SELECTED EXTRACT below:

Despite the enthusiasm for the complete performance, Browns fans need to not overreact.
After Manziel’s performance, many claim to have seen enough out of Manziel to feel comfortable with him as the quarterback going forward. In fact, many have taken that a step further to say that Manziel should have been the starter all along, or at the very least, since he took over for Josh McCown when the Browns beat the Tennessee Titans in Week 2.
That notion however is silly. The first time Manziel was able to make consistent plays in the pocket–something all successful NFL quarterbacks must do–was on the road against the Pittsburgh Steelers. That game was when Manziel won the job.
Unfortunately, poor decisions cost him the job momentarily, and the discipline for Manziel was just. That discipline proved that Pettine is at least attempting to establish a culture of accountability, which is something so many fans have longed to see.
Manziel has proven he has what it takes to be the quarterback on the field, but the jury is still out about whether he has what it takes to be the quarterback off the field. McCown has done wonders for Manziel’s maturation, but that perhaps is a story for another day.
The next three weeks (and the offseason that will follow) will say much more about the Browns than the 49ers game did. Before getting too excited about a wire-to-wire win, some context is necessary: of their four wins this year, only one of the 49ers’ victories was on the road.
There is still plenty to play for this season for the Browns. Manziel and the Browns have the opportunity to prove to themselves worthy to play on the same field as the NFL’s elite with games on the road against the Seattle Seahawks and Kansas City Chiefs and at home against the Steelers in Week 17.
Those three games will speak volumes more than a win over the lowly 49ers ever could.

End of SELECTED EXTRACT.

**EXERCISE INSTRUCTIONS:** Quote the stretch of the commentary on Manziel and the Browns from "There is still" through "49ers ever could.".

DATA PROVIDED below:

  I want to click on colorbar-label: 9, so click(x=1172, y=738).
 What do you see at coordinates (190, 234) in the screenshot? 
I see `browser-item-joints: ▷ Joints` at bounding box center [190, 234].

End of DATA PROVIDED.

**PROBLEM SOLUTION:**
There is still plenty to play for this season for the Browns. Manziel and the Browns have the opportunity to prove to themselves worthy to play on the same field as the NFL’s elite with games on the road against the Seattle Seahawks and Kansas City Chiefs and at home against the Steelers in Week 17.
Those three games will speak volumes more than a win over the lowly 49ers ever could.